In the scene where the Ba’ku are evacuating their settlement trying to reach the safety of caves in the nearby mountains where they can hide from the Son’a, the bond between Data and Artim is clearly demonstrated in their conversation. Data’s “specifications” are rigid and static. This is in direct contrast to Artim’s constantly changing body as a child experiences growth. It is hard, if not impossible, to pin Hermes down. He is ever changing; mercurial, where with Apollo, “what you see is what you get.”
Artim questions Data about play and fun. Data explains that play means playing the violin (another reference to music) or playing chess; a very structured game requiring a high degree of logical thought. This type of Apollonian expression of playing is not what Artim means. He is instead talking about the child-like quality of playing without structure for no other reason than the pleasure of having fun. Hermes is well known for his playfulness and fun. Paris, in Pagan Grace, quotes the Hymn to Hermes which says,
There/he found a turtle/and it brought/lots of fun …/The son of Zeus,/ the helper,/looked at it,/then burst out laughing, and said this:/”What a great sign,/what a help this is for me!/I won’t ignore it./Hello there,/little creature,/dancing up and down,/companion at festivals,/how exciting it is/to see you.
The reader of this hymn also can sense the fun of this extraordinary little animal. Apollo might see the same creature but, instead of experiencing fun, he would weigh it, measure it and observe its behavior. He might even experience pleasure, for there is pleasure in gaining Apollonian knowledge. But it would not be fun. The charisma of Hermes’s charm won Apollo over, but Apollo will forever be challenged to learn how to play and have fun. His association with Hermes might be as close as he will come.

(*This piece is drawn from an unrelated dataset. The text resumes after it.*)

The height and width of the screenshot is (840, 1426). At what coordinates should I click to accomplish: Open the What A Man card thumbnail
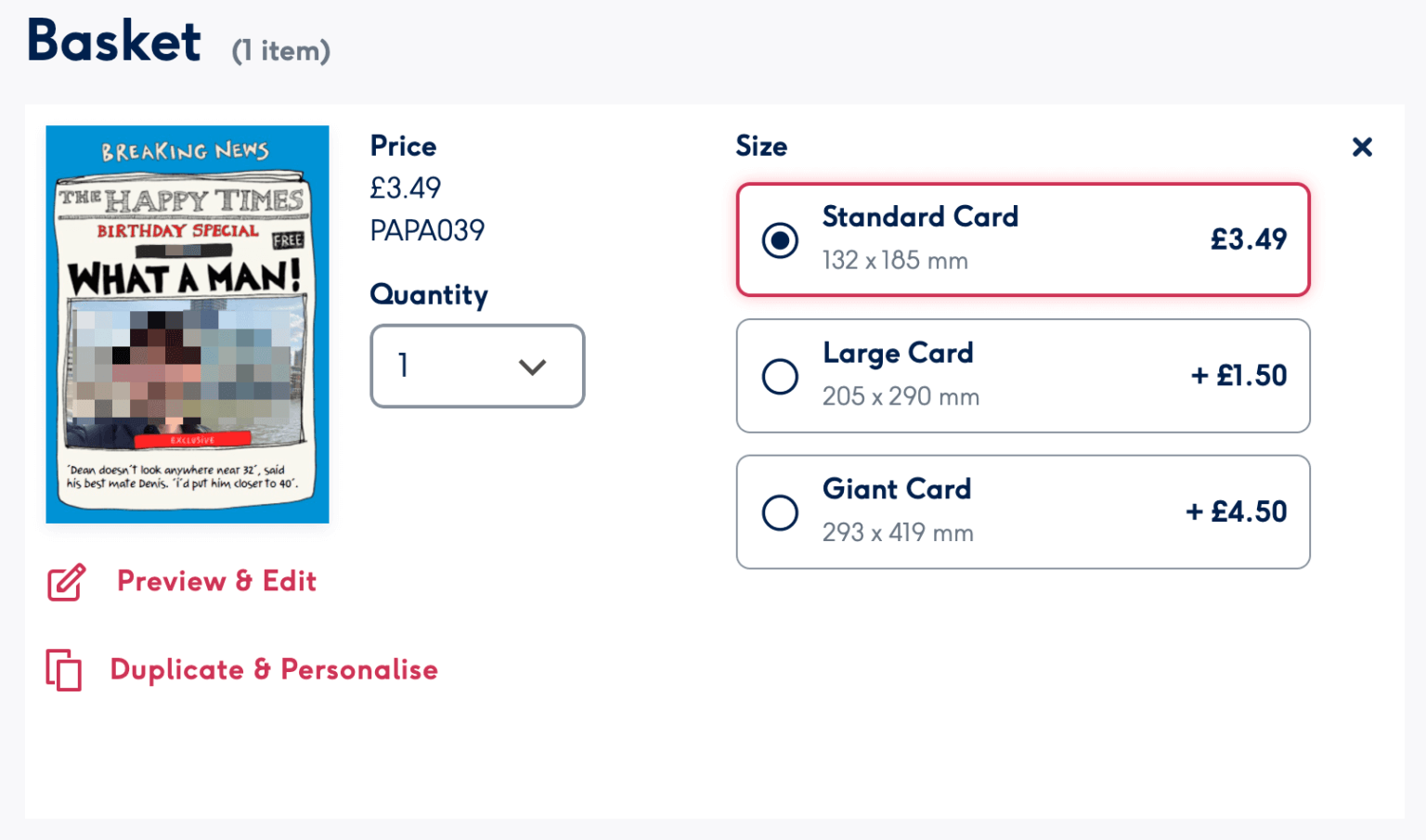click(x=187, y=324)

This closing scene ends like the movie began with the disembodied head of Data. This time, though, he is in the act of play with Artim. Apollo is trying to find the Hermes in himself. Data speaks like a child would by saying, “I have to go home now;” a common expression of children when their play is interrupted by demands of adults. Data and Artim have become fast friends just as Apollo and Hermes did in the Homeric Hymn to Hermes
Even though Data is unable to experience emotion, there is an inkling by this viewer that these two have developed an authentic affection for each other.
Data rejoins the Enterprise crew, but before he departs, Artim admonished him by saying, “Don’t forget! You have to have fun every day.” There is a subtle reference here about Data’s loss of memory earlier in the film. Apollo has an incredible faculty for facts and figures. But maybe, buried in his memory, there exists the potential capacity for Hermes-like play; a capacity that must be remembered before it can be employed. Data plays a Hermes-like trick on Riker which demonstrates to Artim that Data will take to heart his command to have fun every day.
Confession to the reader: My attraction to this film when it first came out was significantly due to my own tendency to be dry and analytic. I sense an incompleteness in me through my own inability to play and have fun. By working through the archetypal images of Apollo and Hermes, I feel I too can learn from Hermes similar to the way Data does in this film. The Hermes in my life is my daughter, who I believe I have, in some ways, failed because of this inability. This Apollo-Hermes theme encouraged me to balance my Apollo-like tendency with the play of Hermes.